Extracted text:

# Irish lamb stew



## RuddeDogg (Mar 20, 2004)

2-3 lbs of lamb chops
5 medium or 12 baby carrots
5 medium or 12 baby onions
8 potatoes
1 pint beef stock
sprig of tyme
1 table sponn of chopped fresh chives

Pre heat oven to 350 degs.

Cut chops in half and trim excess fat. gentlt heat some oil in a large skillet. Peel onions and acrrots. If they are small, leave them as they are, if they are large, cut into chunks. Slightly brown lamb chops in skillet adn the transfer in a casserole dish. Toss the onions and carrots into the pan. Build the meat, carrots and onions in layers in the casserole dish and season each layer with salt and pepper. De-glaze the pan with the beef stock and pour into the casserole dish. Peel the potatoes and lay them on top the meat and vegetables. They will steam as the stew cooks. Season the potatoes with a spring of tyme. Bring to a boil and then cover and place in the oven until stew is cooked. When the stewa is cooked pour off the cooking liquid, de-grease and re heat in another sauce pan. Add parsley and chives and pour it back ovewr the stew and bring back to a boil and serve from the pot. 

Serve with a good rustic or sour dough bread.


----------

What you will do:
Answer these questions about the Irish lamb stew recipe:
(a) How much beef stock does the recipe call for?
(b) What temperature should the oven be preheated to?
(c) What kind of bread should the stew be served with?

Dataset excerpt:
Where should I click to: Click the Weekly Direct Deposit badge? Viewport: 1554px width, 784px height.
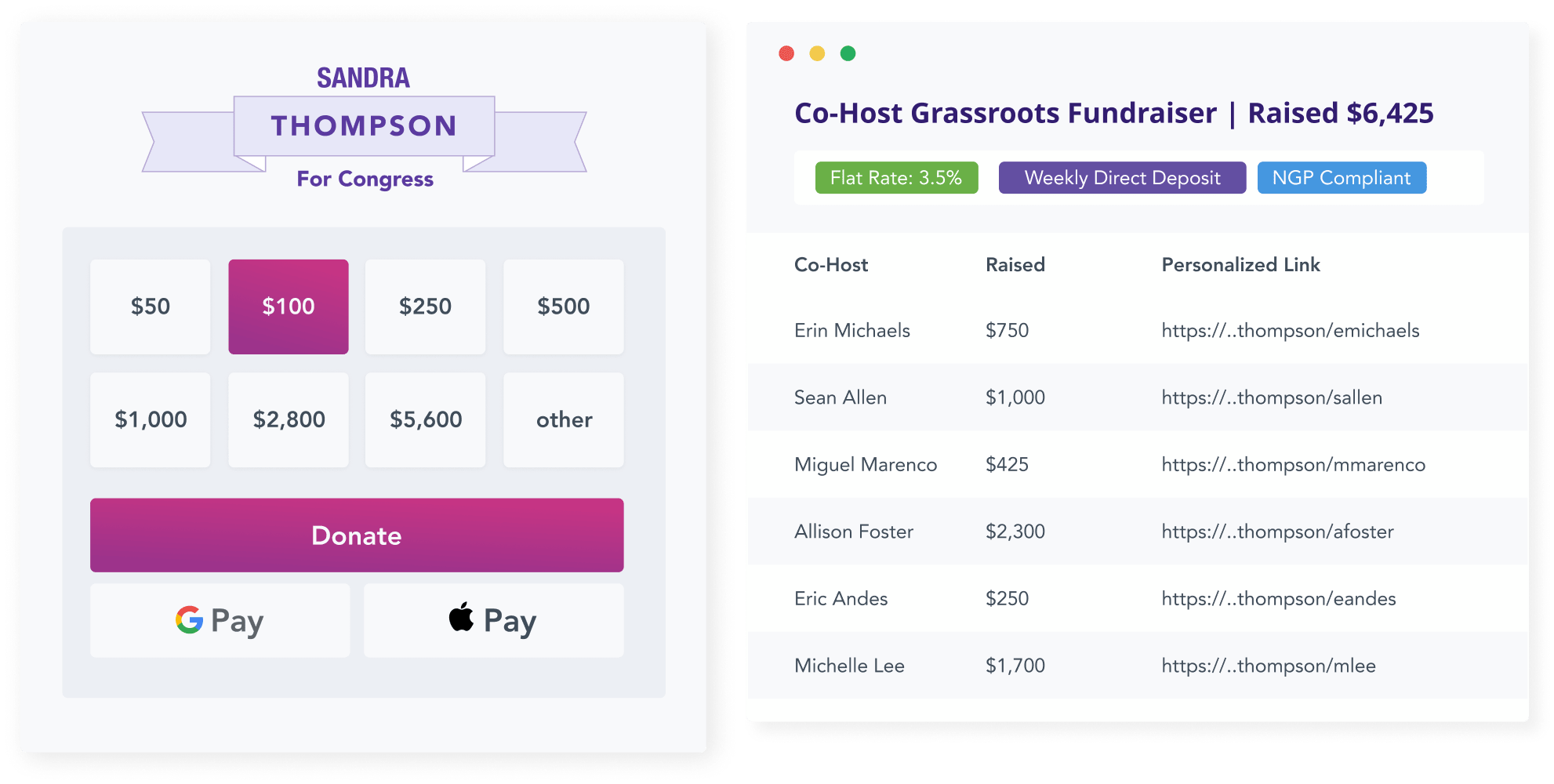[x=1122, y=178]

Task response:
(a) 1 pint
(b) 350 degrees
(c) A good rustic or sourdough bread